Which statement explains why oxygen can be separated from nitrogen by the fractional distillation of liquid air?
A)Oxygen is more dense than nitrogen
B)Oxygen is more reactive than nitrogen
C)The two elements have different boiling point
D)The two gases are in different groups of the periodic table.

Answer 1

The liquid air basically undergoes a process called fractional distillation. It generally uses the different boiling points of the main elements of air. Moreover, at this point, the carbon dioxide will become solid and leaves oxygen, nitrogen and argon in the air.

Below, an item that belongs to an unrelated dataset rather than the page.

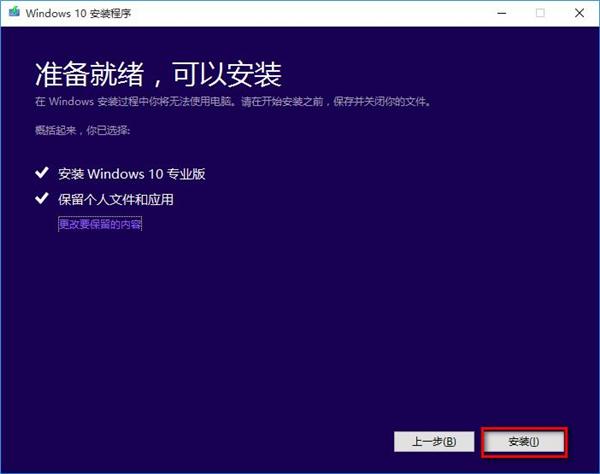The height and width of the screenshot is (474, 600).
Task: Close the Windows 10 setup window
Action: [x=579, y=13]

Complete step by step answer:
The air in the Earth’s atmosphere consists of nitrogen, argon, oxygen, carbon dioxide and many other gases. So, basically to separate the sample of air into its primary components, the scientists need to cool the air more, and this process is further known as fractional distillation of liquid air. Further, it requires an air separation unit which is not unlike a conventional distillation tube used for purifying water.
Now, each gas has a significant boiling point which is defined as the temperature at which it transforms from a liquid into a gas and if you have a random sample of gases, then you can separate them by gradually cooling the sample until the gas of each component liquefies. Thereafter, the liquefied compound falls to the bottom of a collective vessel and after all of the liquid has been retrieved, the cooling continues until the temperature drops to the boiling point of the next compound. Some compounds such as carbon dioxide never liquefy.
So, oxygen can be separated from nitrogen by fractional distillation of liquid air because the two elements have different boiling points.
Hence, option C is correct.

Note: The separation of gases by fractional distillation isn’t the only way to generate oxygen or nitrogen from air. However, a membrane generator uses a system of semipermeable, hollow fiber membrane that allows smaller molecules in a sample of compressed air to pass while blocking the larger ones.